> _Objective_: Locate each line in the listing below that contains the word "Expand" and copy those lines.
+++ Input records +++
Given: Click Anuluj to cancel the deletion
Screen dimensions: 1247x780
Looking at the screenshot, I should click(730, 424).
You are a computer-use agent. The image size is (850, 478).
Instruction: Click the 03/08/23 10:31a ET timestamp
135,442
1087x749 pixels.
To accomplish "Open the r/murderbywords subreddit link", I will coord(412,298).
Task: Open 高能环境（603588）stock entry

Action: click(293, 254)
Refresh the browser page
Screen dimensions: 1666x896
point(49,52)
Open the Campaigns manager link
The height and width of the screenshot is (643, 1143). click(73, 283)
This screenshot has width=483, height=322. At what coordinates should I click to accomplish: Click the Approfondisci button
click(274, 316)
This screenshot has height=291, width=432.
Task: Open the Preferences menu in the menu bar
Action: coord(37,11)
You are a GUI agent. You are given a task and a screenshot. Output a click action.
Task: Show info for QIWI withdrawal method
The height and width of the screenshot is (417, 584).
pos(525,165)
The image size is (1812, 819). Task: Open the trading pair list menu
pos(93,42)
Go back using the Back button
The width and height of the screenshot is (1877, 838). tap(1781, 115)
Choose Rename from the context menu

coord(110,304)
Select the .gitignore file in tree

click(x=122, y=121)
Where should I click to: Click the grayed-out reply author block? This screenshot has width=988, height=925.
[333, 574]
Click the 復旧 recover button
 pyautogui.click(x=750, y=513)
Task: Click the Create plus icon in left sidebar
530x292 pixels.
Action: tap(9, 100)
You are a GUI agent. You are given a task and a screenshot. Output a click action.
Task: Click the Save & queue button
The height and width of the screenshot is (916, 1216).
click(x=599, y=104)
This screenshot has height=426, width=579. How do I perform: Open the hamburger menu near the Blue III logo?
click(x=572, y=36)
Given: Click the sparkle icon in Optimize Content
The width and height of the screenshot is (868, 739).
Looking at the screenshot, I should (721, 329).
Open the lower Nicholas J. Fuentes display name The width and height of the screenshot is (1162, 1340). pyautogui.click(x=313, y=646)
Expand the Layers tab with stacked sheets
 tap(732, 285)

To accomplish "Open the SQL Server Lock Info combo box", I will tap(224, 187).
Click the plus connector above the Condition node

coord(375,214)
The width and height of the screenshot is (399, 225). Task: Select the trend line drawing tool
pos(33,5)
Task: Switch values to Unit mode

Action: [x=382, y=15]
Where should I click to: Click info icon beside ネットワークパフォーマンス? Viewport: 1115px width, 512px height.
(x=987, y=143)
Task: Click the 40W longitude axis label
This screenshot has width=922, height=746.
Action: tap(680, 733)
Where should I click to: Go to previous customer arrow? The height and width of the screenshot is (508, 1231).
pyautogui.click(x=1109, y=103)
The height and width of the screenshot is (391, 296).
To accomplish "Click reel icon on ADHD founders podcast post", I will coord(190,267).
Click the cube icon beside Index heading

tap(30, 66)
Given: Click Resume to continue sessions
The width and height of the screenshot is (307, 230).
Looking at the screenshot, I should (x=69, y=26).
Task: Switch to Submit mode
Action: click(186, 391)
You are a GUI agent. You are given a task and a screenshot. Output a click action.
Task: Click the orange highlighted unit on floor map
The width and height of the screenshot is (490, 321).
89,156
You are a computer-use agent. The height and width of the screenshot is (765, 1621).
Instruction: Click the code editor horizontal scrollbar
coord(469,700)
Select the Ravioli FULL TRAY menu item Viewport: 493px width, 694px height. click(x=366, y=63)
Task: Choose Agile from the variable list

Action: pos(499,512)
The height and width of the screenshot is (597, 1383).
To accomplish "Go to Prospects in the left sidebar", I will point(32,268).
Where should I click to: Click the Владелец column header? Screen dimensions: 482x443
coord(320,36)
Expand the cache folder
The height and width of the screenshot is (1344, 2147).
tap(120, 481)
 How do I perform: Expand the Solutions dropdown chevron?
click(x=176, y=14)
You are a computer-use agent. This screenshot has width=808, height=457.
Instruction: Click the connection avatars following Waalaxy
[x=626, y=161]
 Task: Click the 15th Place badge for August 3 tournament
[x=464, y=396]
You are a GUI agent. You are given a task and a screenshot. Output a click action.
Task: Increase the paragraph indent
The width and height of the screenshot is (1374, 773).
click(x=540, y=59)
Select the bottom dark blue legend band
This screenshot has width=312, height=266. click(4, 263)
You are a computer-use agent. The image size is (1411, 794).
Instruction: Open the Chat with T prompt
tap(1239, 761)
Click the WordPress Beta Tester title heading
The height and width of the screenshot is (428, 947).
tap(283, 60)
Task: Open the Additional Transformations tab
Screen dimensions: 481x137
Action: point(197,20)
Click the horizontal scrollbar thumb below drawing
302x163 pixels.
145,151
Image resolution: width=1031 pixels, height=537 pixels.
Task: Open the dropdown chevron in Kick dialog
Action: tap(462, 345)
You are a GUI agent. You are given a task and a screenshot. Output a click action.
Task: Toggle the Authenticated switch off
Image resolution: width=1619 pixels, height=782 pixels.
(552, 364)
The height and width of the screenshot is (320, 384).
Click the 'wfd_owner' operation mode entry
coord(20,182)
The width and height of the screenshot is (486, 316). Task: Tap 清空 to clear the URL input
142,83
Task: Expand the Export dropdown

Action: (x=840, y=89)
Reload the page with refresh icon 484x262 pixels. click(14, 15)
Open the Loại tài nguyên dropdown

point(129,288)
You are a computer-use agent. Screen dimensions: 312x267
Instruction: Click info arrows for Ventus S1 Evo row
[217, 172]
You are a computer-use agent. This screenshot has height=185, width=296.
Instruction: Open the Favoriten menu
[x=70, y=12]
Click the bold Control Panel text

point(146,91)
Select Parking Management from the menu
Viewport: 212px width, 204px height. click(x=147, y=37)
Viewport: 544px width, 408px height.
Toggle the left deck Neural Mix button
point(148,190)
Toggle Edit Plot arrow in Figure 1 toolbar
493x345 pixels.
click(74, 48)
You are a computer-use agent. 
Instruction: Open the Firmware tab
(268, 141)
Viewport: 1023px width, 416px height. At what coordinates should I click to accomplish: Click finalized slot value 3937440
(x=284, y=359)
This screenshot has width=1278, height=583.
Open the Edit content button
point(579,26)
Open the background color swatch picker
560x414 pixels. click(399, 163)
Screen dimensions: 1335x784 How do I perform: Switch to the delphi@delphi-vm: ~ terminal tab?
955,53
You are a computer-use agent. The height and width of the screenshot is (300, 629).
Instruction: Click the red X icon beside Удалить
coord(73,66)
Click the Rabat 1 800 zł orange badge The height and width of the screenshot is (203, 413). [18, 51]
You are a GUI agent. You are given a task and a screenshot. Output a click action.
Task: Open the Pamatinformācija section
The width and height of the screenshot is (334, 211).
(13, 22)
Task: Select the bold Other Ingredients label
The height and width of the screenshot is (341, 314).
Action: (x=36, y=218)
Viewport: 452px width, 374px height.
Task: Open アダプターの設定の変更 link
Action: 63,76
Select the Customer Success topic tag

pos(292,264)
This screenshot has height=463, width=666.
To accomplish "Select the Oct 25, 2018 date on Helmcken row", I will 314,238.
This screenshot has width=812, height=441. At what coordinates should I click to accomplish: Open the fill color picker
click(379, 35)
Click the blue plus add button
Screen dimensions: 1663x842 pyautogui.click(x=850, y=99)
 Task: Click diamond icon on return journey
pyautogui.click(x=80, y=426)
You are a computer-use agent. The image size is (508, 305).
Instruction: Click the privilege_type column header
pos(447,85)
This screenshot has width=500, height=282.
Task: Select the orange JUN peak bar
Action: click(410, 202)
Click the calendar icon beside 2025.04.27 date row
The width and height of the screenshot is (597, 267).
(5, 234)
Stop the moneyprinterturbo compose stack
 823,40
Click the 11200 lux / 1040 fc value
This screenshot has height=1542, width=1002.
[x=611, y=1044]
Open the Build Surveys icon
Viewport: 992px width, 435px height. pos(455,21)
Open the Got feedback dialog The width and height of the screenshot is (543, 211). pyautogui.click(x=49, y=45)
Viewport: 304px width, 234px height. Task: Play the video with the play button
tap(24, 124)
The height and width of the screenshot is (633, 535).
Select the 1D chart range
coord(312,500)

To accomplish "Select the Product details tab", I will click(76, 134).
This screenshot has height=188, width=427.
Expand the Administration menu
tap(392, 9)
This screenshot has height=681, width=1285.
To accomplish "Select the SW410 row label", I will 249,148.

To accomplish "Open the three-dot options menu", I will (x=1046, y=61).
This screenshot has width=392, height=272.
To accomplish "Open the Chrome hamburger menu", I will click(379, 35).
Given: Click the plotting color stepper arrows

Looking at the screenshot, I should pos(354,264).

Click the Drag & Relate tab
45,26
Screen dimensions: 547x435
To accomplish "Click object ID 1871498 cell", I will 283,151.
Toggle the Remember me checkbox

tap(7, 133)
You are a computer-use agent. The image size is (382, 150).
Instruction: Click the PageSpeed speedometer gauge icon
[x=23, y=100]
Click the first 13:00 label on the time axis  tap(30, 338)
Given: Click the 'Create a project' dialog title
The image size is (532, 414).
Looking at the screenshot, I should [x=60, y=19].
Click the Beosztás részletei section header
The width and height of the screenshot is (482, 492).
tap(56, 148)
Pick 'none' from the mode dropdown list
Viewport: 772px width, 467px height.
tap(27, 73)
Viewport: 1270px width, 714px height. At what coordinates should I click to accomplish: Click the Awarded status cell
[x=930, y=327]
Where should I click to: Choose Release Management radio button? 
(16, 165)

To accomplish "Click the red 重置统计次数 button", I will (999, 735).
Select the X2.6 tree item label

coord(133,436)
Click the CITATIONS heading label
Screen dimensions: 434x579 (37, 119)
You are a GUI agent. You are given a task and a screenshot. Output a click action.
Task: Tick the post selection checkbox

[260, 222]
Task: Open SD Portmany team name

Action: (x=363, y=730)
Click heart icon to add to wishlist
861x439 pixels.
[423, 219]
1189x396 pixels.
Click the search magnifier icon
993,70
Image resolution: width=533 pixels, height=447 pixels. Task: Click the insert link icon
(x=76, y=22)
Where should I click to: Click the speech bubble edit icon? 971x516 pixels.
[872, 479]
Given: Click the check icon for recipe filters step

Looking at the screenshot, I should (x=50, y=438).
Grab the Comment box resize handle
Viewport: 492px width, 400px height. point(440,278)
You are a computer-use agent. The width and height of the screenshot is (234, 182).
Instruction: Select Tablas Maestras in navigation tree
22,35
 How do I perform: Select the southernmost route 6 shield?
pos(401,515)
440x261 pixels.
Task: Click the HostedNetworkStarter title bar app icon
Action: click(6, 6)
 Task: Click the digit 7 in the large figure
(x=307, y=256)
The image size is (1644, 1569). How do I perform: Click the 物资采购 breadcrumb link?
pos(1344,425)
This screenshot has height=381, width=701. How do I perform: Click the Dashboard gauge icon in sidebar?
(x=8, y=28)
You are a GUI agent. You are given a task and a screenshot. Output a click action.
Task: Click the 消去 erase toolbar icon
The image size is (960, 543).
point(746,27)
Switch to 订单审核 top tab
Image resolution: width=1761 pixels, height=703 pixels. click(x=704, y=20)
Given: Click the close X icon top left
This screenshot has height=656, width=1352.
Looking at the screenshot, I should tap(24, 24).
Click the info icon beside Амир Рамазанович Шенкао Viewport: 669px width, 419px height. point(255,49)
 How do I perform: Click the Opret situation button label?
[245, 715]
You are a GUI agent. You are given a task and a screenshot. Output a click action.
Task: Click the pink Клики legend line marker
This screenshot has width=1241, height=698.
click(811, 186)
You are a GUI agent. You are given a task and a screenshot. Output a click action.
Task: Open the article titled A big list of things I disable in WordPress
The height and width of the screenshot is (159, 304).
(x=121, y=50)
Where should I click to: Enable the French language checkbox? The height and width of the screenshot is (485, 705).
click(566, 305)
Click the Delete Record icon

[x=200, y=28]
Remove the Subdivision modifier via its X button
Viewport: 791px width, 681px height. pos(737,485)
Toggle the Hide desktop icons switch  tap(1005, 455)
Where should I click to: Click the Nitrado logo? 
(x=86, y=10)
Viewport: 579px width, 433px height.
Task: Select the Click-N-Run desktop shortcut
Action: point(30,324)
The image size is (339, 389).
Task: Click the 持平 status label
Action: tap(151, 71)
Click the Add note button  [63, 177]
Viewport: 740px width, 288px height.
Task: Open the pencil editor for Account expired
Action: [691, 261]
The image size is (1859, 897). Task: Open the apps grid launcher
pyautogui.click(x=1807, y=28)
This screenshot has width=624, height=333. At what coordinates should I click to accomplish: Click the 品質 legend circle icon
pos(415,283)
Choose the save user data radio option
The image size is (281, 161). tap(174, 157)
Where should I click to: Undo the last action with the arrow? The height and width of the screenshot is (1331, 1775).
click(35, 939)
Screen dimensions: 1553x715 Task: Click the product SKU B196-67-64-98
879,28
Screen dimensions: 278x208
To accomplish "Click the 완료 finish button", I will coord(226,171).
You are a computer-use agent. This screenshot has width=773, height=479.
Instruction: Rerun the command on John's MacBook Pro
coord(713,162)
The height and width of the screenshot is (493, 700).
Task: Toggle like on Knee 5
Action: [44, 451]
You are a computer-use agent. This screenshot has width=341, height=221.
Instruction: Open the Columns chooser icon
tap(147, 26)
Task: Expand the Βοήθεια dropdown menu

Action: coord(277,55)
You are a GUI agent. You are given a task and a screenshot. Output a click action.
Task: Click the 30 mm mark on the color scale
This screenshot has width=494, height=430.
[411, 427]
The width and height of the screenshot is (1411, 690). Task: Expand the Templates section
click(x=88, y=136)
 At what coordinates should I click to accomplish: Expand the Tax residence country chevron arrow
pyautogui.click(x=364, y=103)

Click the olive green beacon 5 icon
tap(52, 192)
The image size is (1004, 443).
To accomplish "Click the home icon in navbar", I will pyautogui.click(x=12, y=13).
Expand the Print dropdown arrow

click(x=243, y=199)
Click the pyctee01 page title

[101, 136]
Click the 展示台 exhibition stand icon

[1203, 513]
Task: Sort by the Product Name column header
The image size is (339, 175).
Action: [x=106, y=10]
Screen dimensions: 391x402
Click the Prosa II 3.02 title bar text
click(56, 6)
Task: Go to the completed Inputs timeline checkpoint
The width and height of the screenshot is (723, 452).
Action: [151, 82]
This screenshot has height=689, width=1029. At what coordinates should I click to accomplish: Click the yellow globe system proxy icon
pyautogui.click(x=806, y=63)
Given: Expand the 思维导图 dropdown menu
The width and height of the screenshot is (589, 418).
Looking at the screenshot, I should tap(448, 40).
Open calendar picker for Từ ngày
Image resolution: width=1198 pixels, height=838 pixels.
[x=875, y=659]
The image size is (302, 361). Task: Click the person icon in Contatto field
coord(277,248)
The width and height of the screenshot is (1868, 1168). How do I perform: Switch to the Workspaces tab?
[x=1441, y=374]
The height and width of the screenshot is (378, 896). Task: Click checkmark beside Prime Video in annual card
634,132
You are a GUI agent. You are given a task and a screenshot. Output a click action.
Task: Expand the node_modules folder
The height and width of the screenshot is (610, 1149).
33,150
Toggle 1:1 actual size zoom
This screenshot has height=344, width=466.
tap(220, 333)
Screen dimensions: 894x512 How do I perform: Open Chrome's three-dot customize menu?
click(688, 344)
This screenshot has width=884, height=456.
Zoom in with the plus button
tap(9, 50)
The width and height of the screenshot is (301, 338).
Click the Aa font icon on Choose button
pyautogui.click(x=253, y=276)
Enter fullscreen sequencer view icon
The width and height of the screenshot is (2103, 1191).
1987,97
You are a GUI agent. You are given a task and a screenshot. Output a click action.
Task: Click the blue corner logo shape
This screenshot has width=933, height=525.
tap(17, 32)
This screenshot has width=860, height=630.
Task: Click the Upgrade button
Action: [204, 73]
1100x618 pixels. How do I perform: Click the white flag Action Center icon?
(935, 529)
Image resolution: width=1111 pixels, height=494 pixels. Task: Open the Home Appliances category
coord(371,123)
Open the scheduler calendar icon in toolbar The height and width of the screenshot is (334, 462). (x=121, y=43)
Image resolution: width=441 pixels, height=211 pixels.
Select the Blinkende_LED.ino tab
+++
> _Exercise result_:
Expand the Layers tab with stacked sheets
Expand the cache folder
 How do I perform: Expand the Solutions dropdown chevron?
Task: Expand the Export dropdown
Expand the Administration menu
Task: Expand the Βοήθεια dropdown menu
The width and height of the screenshot is (1411, 690). Task: Expand the Templates section
 At what coordinates should I click to accomplish: Expand the Tax residence country chevron arrow
Expand the Print dropdown arrow
Given: Expand the 思维导图 dropdown menu
Task: Expand the node_modules folder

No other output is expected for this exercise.